Over the course of the past few decades, a shift has taken place when it comes to what’s important to young talent entering the workforce.

“When I was growing up it was about what you wanted to do,” says Kirk Moriarty, Director of Downtown Development at Greater Fort Wayne Inc. “For millennials and others, it’s about ‘Where do I want to do this?’”

This shift has important implications for community development strategies, putting focus not just on economic opportunities, but also what Moriarty calls “building a quality of place.” 

“Our goal is to create a space, and a working environment, that is attractive to the workforce of the future,” he added. “The kind of people it’s so vital to attract.”


‘Quality of place’ is one of three key GFW Inc. objectives, designed to help facilitate the realization of a regional vision. The vision, articulated by the Regional Cities Initiative, is to grow the population of northeast Indiana from 750,000 to one million in the next ten years. This includes transforming Fort Wayne, the region’s metropolitan center, into a top 25 metro city in the U.S.

And development is underway to do just that. Specifically, Moriarty said, with the current Landing project.

“The Landing is a comprehensive redevelopment effort in Downtown Fort Wayne that looks at the last remaining vestiges of our history,” he said. “We have acquired seven buildings in order to execute an economic development project that is unified, has lasting ability, and revisits what it used to do 100 years ago — even 30 years ago — as a dynamic center of mercantile and entertainment.”


Over the last ten years, Fort Wayne has designed and implemented a series of significant economic development projects, moving toward what Moriarty says has always been the ultimate focus: riverfront development. And now, after putting these ‘stepping stones’ into place, Fort Wayne is in a position to move forward on plans for the riverfront.

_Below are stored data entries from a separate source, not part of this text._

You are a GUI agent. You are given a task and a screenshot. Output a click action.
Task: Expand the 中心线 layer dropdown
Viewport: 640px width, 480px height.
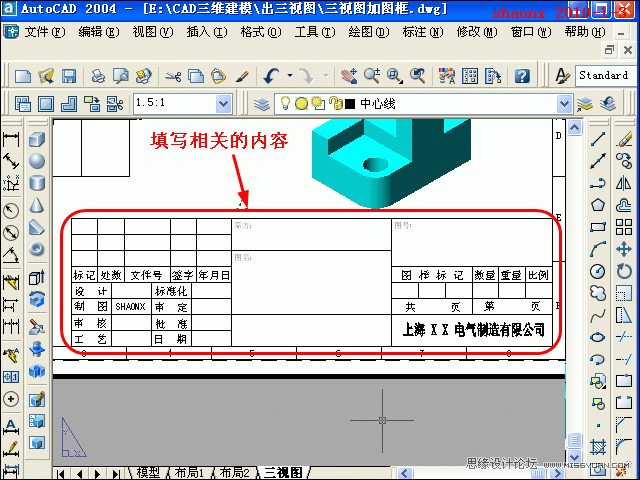click(563, 103)
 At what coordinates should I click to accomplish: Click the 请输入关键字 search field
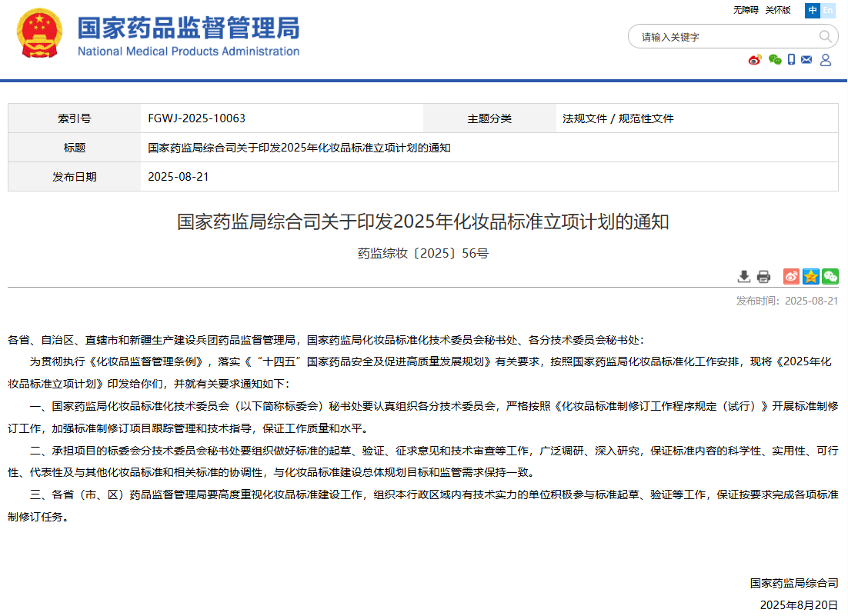(723, 37)
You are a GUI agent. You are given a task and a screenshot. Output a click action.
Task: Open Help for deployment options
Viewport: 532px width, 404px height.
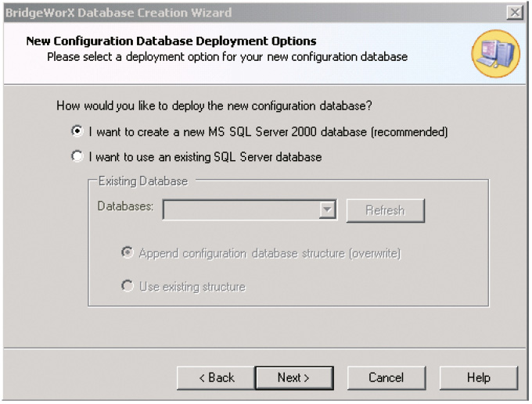tap(478, 377)
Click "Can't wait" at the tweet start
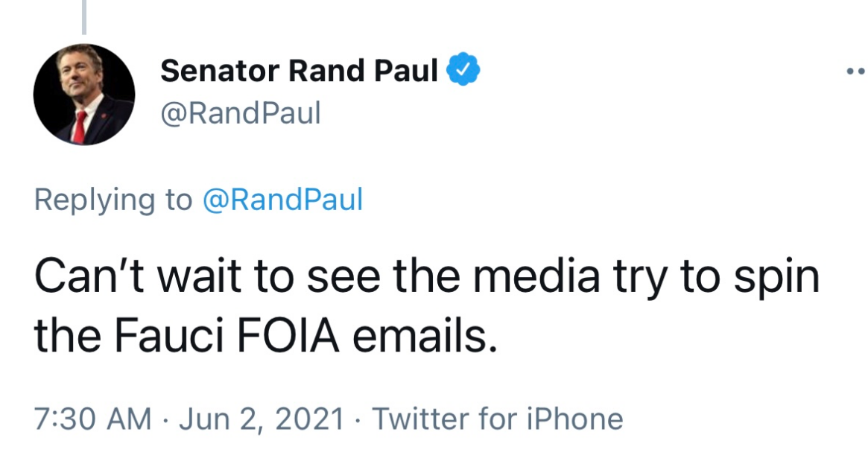The image size is (868, 470). click(138, 275)
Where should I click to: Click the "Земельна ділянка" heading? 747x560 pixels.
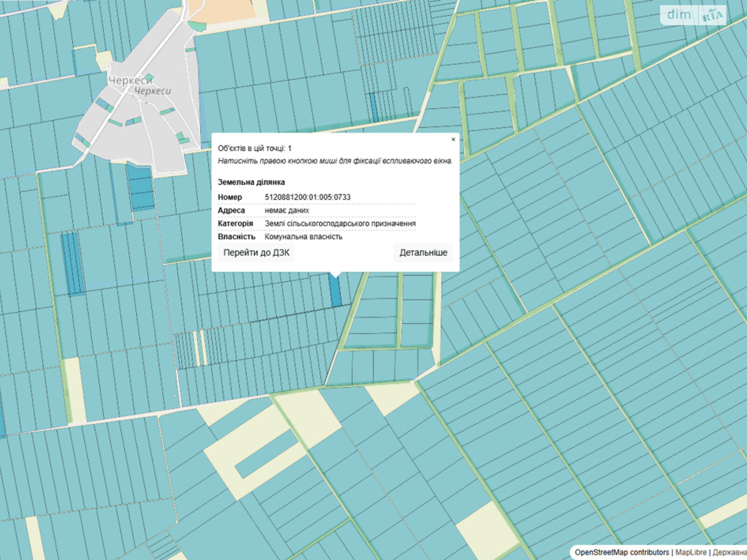[251, 182]
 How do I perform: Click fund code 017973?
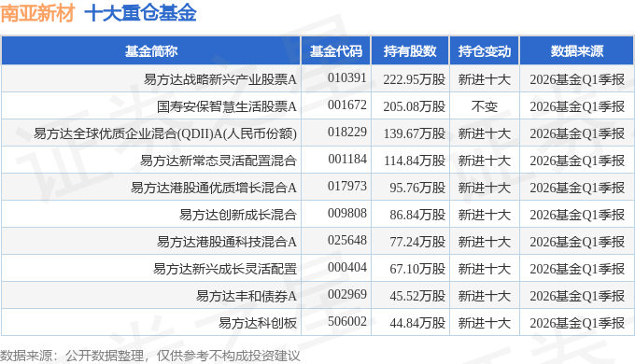347,187
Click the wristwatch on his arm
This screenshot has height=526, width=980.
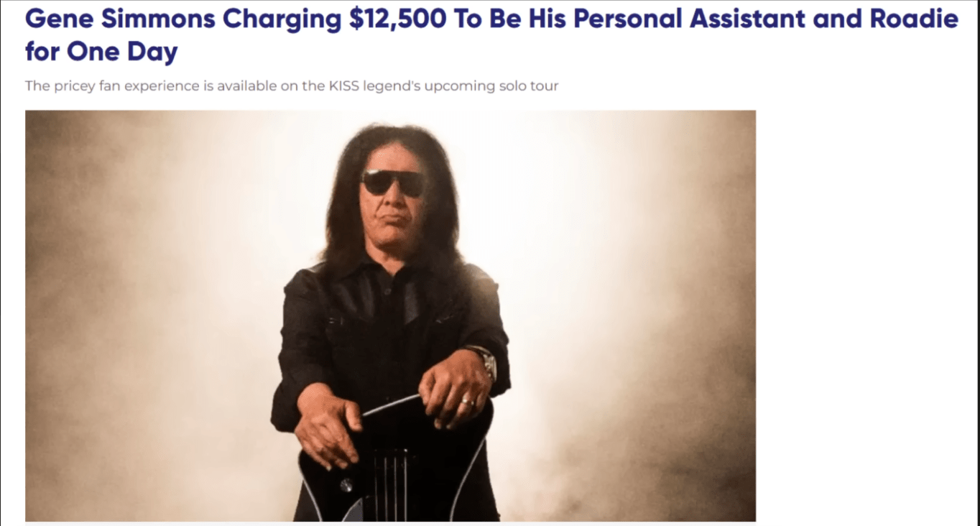[485, 361]
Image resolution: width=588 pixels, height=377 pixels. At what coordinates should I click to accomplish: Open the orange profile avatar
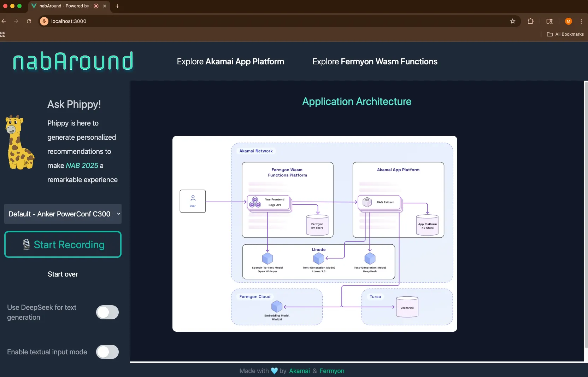pyautogui.click(x=569, y=21)
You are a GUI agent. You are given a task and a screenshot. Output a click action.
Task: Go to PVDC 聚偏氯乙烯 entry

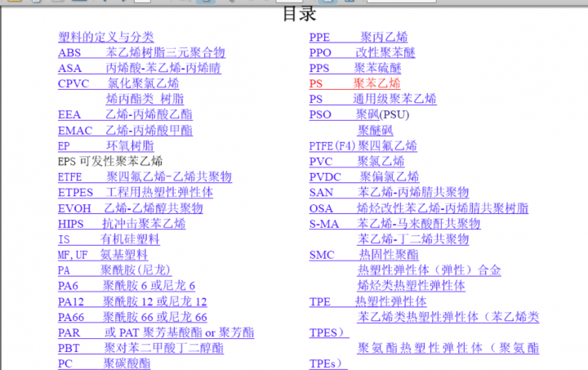(x=363, y=176)

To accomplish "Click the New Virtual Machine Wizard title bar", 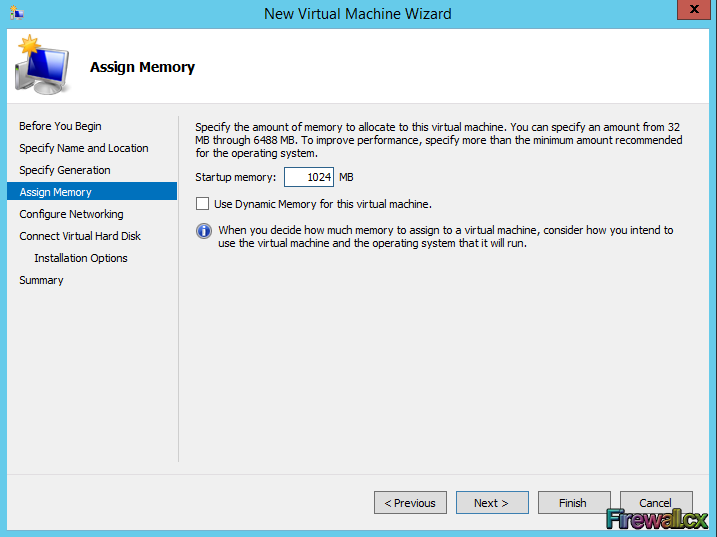I will [x=358, y=13].
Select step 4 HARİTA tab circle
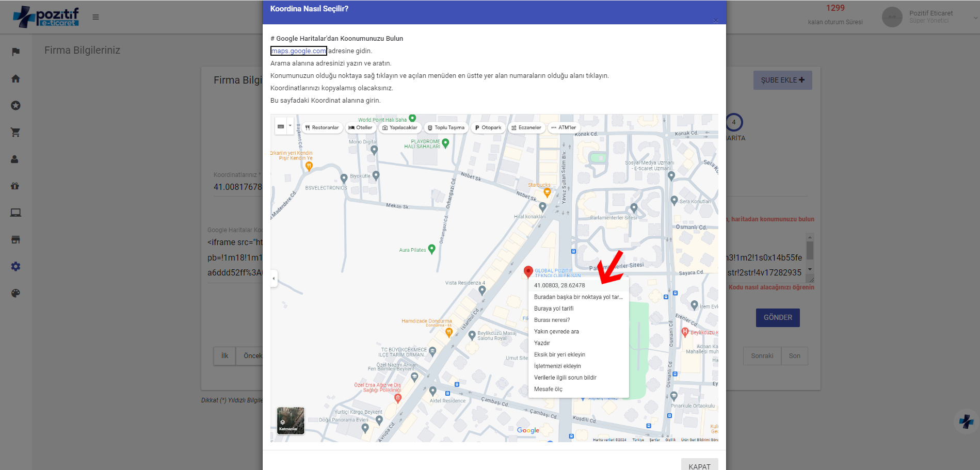This screenshot has width=980, height=470. click(x=734, y=122)
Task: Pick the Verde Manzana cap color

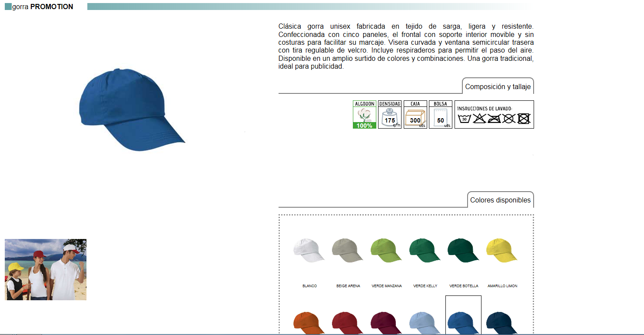Action: [386, 251]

Moriarty said that the development team at GFW Inc. is working with individual business owners to help them find where they fit into this picture — figuratively and literally. He works to help investors find suitable space for their business.

“Given the particular limited availability at the street level, it’s a challenge,” he said. “And sometimes you have to get way out ahead of things to almost make space. [We have] personal relationships with business owners and brokers, to know what’s open and what fits best.”


It’s a massive and complex task, but Moriarty said that it’s made easier by the overwhelming support of the community. Groups like YLNI are very engaged and involved, and he said that GFW Inc. wants to take advantage of that, as well as their partners at the City of Fort Wayne.

“What’s really neat is that we [in Fort Wayne] are taking a great sense of pride and ownership. We tend to be softer-spoken about our accomplishments,” he added. “But slowly we’re becoming that community that’s a little more progressive and outspoken and proud of what we’ve done.”

And, he adds, what we continue to do.

“Don’t blink.” He says. Or you’ll miss “all the enormous change that’s here and that’s on the horizon.”